The air pressure at a given point on the Earth is produced by the weight of the atmosphere above it.. This is why air pressure decreases with altitude. Because an altimeter measures atmospheric pressure and does not measure altitude directly, it is actually a barometer. For the purpose of calculating absolute altitude, the pressure at sea-level is assumed as being zero-point pressure. Atmospheric pressure, however, also depends on the weather and on temperature changes. As a barometer, an altimeter will thus indicate temperature changes, but these then affect the overall accuracy of the altitude being displayed: air pressure fluctuations of 1 mbar will cause a difference in altitude of 8 meters, and changes in weather (as with fronts) can cause air pressure to change by up to 5 mbar (40 meters altitude change!). To eliminate this effect, an altimeter needs continual re-calibration, preferably once every 3 hours or so. Generally, the altimeter must be calibrated using a known altitude, as one located on a topo map being used. If the altimeter altitude corresponds to that indicated on the map, this means the weather is stable. If it is much higher than the known altitude, this means bad weather (a depression) is on the way; if it is lower, better weather is on the way.

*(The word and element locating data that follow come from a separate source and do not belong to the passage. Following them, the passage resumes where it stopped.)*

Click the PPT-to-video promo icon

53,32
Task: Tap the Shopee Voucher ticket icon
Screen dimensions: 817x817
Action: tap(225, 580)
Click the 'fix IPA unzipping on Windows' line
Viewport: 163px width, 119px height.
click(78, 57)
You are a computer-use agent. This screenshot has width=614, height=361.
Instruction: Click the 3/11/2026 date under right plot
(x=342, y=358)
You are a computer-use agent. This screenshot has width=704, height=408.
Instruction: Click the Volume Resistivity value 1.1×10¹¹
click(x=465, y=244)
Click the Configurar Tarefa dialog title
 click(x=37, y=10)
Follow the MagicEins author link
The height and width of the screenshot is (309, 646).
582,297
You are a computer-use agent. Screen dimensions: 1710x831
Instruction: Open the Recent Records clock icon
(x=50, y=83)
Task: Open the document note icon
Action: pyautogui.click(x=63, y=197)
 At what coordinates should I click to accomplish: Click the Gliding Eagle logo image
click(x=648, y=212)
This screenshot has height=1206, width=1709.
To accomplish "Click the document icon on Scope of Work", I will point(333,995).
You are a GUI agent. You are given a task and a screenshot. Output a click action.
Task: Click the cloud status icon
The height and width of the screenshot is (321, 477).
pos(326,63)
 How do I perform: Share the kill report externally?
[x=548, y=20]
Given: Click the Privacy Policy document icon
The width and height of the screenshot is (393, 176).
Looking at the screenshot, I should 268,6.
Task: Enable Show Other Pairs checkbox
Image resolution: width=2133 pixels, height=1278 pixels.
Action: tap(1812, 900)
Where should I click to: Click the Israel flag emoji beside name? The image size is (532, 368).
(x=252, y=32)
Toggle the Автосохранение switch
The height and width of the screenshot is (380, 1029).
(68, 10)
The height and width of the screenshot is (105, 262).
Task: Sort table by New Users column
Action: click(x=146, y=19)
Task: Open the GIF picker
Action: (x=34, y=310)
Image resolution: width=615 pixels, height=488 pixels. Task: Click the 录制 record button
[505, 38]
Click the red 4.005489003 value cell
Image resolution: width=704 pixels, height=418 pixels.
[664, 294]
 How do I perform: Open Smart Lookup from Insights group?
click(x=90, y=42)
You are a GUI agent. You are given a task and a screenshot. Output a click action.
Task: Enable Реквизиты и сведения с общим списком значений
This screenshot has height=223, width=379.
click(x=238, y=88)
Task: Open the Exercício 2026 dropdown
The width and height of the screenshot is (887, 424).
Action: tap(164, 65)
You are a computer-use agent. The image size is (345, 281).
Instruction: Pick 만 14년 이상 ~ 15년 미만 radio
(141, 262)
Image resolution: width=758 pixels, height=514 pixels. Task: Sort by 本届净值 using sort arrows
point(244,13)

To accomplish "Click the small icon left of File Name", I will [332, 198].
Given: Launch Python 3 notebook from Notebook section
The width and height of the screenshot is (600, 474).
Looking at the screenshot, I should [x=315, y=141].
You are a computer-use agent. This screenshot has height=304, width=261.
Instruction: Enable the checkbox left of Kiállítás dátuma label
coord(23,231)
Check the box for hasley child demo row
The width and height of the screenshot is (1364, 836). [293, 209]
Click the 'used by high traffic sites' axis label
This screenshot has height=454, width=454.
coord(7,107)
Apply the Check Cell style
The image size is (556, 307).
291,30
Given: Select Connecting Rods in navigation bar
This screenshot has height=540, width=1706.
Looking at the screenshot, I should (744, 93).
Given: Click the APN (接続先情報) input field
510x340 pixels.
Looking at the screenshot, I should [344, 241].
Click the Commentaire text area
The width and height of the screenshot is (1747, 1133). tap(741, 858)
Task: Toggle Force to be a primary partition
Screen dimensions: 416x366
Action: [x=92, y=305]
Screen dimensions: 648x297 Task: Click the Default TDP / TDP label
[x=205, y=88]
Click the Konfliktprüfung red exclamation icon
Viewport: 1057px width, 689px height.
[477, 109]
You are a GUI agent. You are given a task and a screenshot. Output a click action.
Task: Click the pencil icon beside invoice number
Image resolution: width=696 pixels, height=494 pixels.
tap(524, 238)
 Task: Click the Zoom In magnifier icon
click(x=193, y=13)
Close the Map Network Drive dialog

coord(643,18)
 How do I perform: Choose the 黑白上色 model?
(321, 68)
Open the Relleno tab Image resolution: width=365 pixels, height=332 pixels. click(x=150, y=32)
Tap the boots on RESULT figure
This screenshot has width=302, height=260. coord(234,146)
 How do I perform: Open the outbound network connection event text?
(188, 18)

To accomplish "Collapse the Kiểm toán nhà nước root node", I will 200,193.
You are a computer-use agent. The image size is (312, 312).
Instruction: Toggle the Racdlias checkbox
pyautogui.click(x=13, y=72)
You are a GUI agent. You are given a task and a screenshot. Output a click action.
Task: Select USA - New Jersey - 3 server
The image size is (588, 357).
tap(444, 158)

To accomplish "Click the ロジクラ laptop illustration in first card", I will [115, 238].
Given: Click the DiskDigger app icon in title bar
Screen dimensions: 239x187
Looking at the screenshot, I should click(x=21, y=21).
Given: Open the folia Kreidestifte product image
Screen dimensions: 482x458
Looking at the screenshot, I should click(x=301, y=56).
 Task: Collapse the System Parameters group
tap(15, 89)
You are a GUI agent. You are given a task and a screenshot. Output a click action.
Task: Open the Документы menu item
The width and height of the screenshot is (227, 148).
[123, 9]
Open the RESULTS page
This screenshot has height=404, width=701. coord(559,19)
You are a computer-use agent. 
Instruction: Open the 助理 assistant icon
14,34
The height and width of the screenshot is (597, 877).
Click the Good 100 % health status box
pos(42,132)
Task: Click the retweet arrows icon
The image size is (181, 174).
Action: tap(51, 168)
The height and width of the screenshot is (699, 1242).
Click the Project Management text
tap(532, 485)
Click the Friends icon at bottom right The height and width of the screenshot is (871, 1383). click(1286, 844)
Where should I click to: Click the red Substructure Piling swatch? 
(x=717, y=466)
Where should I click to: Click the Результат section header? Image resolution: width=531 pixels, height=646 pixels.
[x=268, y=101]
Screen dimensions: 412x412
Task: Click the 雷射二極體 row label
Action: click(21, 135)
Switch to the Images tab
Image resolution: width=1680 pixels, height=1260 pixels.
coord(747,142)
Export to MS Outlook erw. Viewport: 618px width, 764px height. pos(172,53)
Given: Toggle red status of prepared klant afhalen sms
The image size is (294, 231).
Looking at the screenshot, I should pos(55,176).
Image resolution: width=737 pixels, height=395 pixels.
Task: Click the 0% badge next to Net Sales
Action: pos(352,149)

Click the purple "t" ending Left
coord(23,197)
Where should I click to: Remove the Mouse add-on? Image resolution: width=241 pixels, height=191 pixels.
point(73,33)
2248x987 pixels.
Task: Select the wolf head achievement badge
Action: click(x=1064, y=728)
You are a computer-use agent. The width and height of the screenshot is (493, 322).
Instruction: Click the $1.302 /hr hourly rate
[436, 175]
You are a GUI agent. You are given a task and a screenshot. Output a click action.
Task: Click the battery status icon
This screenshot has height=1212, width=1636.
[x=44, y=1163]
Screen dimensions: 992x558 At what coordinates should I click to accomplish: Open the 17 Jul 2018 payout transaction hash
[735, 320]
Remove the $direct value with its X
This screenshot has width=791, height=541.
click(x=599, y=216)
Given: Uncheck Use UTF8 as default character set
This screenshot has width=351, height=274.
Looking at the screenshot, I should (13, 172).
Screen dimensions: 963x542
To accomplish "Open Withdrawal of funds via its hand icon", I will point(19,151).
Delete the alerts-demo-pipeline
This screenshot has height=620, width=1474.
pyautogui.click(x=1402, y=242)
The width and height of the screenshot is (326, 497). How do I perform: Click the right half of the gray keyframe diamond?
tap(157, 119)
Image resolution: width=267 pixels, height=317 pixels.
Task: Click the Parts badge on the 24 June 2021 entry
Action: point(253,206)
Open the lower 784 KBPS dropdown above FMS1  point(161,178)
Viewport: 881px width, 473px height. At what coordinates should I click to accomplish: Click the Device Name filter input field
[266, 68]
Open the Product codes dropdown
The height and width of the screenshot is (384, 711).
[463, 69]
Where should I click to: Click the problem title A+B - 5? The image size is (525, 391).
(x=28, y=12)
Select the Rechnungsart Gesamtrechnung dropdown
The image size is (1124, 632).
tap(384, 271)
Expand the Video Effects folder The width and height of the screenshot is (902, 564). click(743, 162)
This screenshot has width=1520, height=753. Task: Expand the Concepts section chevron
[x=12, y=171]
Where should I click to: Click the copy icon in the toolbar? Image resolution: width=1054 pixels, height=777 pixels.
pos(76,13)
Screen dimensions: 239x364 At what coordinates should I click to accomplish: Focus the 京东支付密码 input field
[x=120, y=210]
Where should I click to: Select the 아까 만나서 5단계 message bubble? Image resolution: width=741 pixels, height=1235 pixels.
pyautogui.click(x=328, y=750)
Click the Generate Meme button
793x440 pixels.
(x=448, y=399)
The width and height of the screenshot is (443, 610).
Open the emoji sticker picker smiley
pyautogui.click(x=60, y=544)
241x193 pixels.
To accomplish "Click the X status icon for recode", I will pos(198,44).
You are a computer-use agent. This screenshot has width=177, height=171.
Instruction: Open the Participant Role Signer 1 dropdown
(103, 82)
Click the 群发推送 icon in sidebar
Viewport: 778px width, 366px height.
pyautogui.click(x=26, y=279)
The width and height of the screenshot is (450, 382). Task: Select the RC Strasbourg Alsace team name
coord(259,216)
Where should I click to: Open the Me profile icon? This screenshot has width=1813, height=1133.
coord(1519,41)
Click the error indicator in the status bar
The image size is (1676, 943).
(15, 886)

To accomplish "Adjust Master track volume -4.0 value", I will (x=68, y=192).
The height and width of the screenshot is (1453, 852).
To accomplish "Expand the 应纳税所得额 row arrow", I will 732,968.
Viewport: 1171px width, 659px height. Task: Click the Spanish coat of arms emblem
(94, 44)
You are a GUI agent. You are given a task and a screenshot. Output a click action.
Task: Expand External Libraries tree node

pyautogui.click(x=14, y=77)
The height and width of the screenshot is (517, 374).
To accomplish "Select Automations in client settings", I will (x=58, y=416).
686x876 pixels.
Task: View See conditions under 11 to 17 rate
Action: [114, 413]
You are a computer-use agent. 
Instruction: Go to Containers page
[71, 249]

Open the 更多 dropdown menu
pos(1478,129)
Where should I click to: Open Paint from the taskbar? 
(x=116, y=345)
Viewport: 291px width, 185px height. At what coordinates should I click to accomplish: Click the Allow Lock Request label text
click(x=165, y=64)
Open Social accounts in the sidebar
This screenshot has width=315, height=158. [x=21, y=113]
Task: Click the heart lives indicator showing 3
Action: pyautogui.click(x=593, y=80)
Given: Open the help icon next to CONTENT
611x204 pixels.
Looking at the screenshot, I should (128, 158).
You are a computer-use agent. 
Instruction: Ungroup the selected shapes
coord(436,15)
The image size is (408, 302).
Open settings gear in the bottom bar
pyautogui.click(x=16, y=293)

Temperature plays a key role as well, and many altimeters feature temperature compensation to avoid erratic pressure readings caused by temperature changes. The problem is, all altimeters assume the temperature of 15 °C at sea level, which decreases by .65 °C for every 100 m increase in elevation. This theoretical atmosphere is most often not the true atmosphere in which you are actually trying to get a reading. We estimate a difference of 4 meters per 1000 m and per °C difference between the true temperature and theoretical temperature. Getting an accurate true temperature reading requires sitting 20-30 minutes in the shade, shielded from wind and away from body heat. Such calibration is not very realistic operation for most hikers, even if the altimeter also features a thermometer.
Things are even more complicated by the fact that the pressure/altitude relationship is not constant at all points on Earth, and the compensation software on a given instrument is often adapted to a certain geographical zone, such as that in which the altimeter is sold (Europe in our case).
Finally, don't confuse the misleading term "resolution" with "accuracy." The resolution refers to the "range resolution," the numbers displayed on the screen, rather than the accuracy of the internal pressure sensor that determines the viability of the instrument. Getting good range resolution doesn't cost all that much, but a very precise internal pressure sensor is quite expensive to make. Many instruments will thus have an accuracy indication of 2% (i.e., 2% error: 40 meters for 2000 meters), but advertise a "resolution" of 2-5 meters.